- **TASK PROMPT**:
Beneath this instruction is a block of data; output from it exactly the lines that run from the one containing "Task: Click the calendar icon in date field" through the one containing "Select VMware Cloud", inclusive.

--- TASK MATERIAL Enclosed Below ---

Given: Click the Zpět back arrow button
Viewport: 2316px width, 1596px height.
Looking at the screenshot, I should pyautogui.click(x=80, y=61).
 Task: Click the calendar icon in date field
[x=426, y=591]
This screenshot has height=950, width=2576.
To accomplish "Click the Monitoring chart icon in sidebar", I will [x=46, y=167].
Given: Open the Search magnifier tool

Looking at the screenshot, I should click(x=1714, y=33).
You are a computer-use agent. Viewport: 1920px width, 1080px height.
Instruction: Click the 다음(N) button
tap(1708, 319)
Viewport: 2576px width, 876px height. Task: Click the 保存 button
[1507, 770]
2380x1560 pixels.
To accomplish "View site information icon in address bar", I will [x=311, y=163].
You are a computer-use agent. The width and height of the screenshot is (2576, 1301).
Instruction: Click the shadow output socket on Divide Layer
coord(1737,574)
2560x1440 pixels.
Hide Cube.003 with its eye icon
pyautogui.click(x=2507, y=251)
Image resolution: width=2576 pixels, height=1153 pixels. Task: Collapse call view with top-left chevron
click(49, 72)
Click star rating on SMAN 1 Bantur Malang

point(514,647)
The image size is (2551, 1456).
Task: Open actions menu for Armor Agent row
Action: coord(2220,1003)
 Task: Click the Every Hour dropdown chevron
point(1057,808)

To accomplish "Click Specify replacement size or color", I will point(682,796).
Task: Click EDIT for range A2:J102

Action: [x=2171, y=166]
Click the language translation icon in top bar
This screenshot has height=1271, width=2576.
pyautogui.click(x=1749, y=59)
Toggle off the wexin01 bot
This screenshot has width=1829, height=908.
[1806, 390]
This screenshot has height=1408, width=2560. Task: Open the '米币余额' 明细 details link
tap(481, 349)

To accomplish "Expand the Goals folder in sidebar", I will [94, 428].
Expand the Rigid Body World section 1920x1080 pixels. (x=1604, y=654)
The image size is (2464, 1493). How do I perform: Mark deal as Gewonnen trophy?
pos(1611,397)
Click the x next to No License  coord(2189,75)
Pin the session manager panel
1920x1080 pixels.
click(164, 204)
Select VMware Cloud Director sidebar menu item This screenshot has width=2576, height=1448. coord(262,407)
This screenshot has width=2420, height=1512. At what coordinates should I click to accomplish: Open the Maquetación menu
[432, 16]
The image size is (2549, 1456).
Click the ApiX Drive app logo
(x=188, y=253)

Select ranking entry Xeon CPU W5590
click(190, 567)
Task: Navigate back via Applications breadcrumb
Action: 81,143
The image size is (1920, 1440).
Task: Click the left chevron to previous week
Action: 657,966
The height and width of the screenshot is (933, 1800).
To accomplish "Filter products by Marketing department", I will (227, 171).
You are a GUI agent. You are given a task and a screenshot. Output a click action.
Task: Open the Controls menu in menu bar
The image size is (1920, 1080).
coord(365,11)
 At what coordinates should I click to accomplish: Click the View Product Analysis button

--- End of Enclosed TASK MATERIAL ---

- **RESULT OF THE EXERCISE**:
 Task: Click the calendar icon in date field
[x=426, y=591]
This screenshot has height=950, width=2576.
To accomplish "Click the Monitoring chart icon in sidebar", I will [x=46, y=167].
Given: Open the Search magnifier tool

Looking at the screenshot, I should click(x=1714, y=33).
You are a computer-use agent. Viewport: 1920px width, 1080px height.
Instruction: Click the 다음(N) button
tap(1708, 319)
Viewport: 2576px width, 876px height. Task: Click the 保存 button
[1507, 770]
2380x1560 pixels.
To accomplish "View site information icon in address bar", I will [x=311, y=163].
You are a computer-use agent. The width and height of the screenshot is (2576, 1301).
Instruction: Click the shadow output socket on Divide Layer
coord(1737,574)
2560x1440 pixels.
Hide Cube.003 with its eye icon
pyautogui.click(x=2507, y=251)
Image resolution: width=2576 pixels, height=1153 pixels. Task: Collapse call view with top-left chevron
click(49, 72)
Click star rating on SMAN 1 Bantur Malang

point(514,647)
The image size is (2551, 1456).
Task: Open actions menu for Armor Agent row
Action: coord(2220,1003)
 Task: Click the Every Hour dropdown chevron
point(1057,808)

To accomplish "Click Specify replacement size or color", I will point(682,796).
Task: Click EDIT for range A2:J102

Action: [x=2171, y=166]
Click the language translation icon in top bar
This screenshot has height=1271, width=2576.
pyautogui.click(x=1749, y=59)
Toggle off the wexin01 bot
This screenshot has width=1829, height=908.
[1806, 390]
This screenshot has height=1408, width=2560. Task: Open the '米币余额' 明细 details link
tap(481, 349)

To accomplish "Expand the Goals folder in sidebar", I will [94, 428].
Expand the Rigid Body World section 1920x1080 pixels. (x=1604, y=654)
The image size is (2464, 1493). How do I perform: Mark deal as Gewonnen trophy?
pos(1611,397)
Click the x next to No License  coord(2189,75)
Pin the session manager panel
1920x1080 pixels.
click(164, 204)
Select VMware Cloud Director sidebar menu item This screenshot has width=2576, height=1448. coord(262,407)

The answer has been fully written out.